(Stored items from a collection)
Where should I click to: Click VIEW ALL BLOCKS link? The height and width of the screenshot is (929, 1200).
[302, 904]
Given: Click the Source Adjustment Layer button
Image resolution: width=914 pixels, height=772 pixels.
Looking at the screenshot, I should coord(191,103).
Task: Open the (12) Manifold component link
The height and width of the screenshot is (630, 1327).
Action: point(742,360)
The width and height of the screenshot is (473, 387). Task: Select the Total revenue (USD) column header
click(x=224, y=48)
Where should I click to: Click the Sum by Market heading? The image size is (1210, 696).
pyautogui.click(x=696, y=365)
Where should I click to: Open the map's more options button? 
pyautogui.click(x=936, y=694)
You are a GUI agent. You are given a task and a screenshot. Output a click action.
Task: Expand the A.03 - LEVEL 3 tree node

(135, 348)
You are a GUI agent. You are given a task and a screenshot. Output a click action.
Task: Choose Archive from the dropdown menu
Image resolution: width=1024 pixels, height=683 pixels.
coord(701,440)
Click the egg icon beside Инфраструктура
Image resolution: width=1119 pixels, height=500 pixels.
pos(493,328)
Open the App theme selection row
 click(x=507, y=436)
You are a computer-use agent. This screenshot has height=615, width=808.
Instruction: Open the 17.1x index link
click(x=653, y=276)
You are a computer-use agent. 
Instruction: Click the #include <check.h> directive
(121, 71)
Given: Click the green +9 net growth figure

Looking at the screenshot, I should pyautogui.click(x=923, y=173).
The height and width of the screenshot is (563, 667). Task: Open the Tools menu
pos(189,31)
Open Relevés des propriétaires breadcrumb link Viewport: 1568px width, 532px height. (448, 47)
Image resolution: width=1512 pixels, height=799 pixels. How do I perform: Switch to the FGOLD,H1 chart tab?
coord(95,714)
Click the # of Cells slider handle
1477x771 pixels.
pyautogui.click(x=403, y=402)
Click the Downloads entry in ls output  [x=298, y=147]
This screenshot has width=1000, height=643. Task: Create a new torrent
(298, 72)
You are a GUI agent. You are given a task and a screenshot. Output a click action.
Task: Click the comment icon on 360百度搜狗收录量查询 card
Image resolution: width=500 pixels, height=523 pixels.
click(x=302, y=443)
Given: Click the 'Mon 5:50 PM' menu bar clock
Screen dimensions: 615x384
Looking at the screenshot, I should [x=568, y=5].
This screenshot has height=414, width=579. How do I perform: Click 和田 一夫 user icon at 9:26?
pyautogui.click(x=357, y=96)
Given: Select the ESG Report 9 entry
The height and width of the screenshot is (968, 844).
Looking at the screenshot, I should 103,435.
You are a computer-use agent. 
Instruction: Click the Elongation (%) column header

- **GOAL OF THE EXERCISE**
Your reply should be nothing but the lines from the one containing "Click the # of Cells slider handle" through the last line above, copied exactly; please include both ends.

- **TASK OUTPUT**
Click the # of Cells slider handle
1477x771 pixels.
pyautogui.click(x=403, y=402)
Click the Downloads entry in ls output  [x=298, y=147]
This screenshot has width=1000, height=643. Task: Create a new torrent
(298, 72)
You are a GUI agent. You are given a task and a screenshot. Output a click action.
Task: Click the comment icon on 360百度搜狗收录量查询 card
Image resolution: width=500 pixels, height=523 pixels.
click(x=302, y=443)
Given: Click the 'Mon 5:50 PM' menu bar clock
Screen dimensions: 615x384
Looking at the screenshot, I should [x=568, y=5].
This screenshot has height=414, width=579. How do I perform: Click 和田 一夫 user icon at 9:26?
pyautogui.click(x=357, y=96)
Given: Select the ESG Report 9 entry
The height and width of the screenshot is (968, 844).
Looking at the screenshot, I should 103,435.
You are a computer-use agent. 
Instruction: Click the Elongation (%) column header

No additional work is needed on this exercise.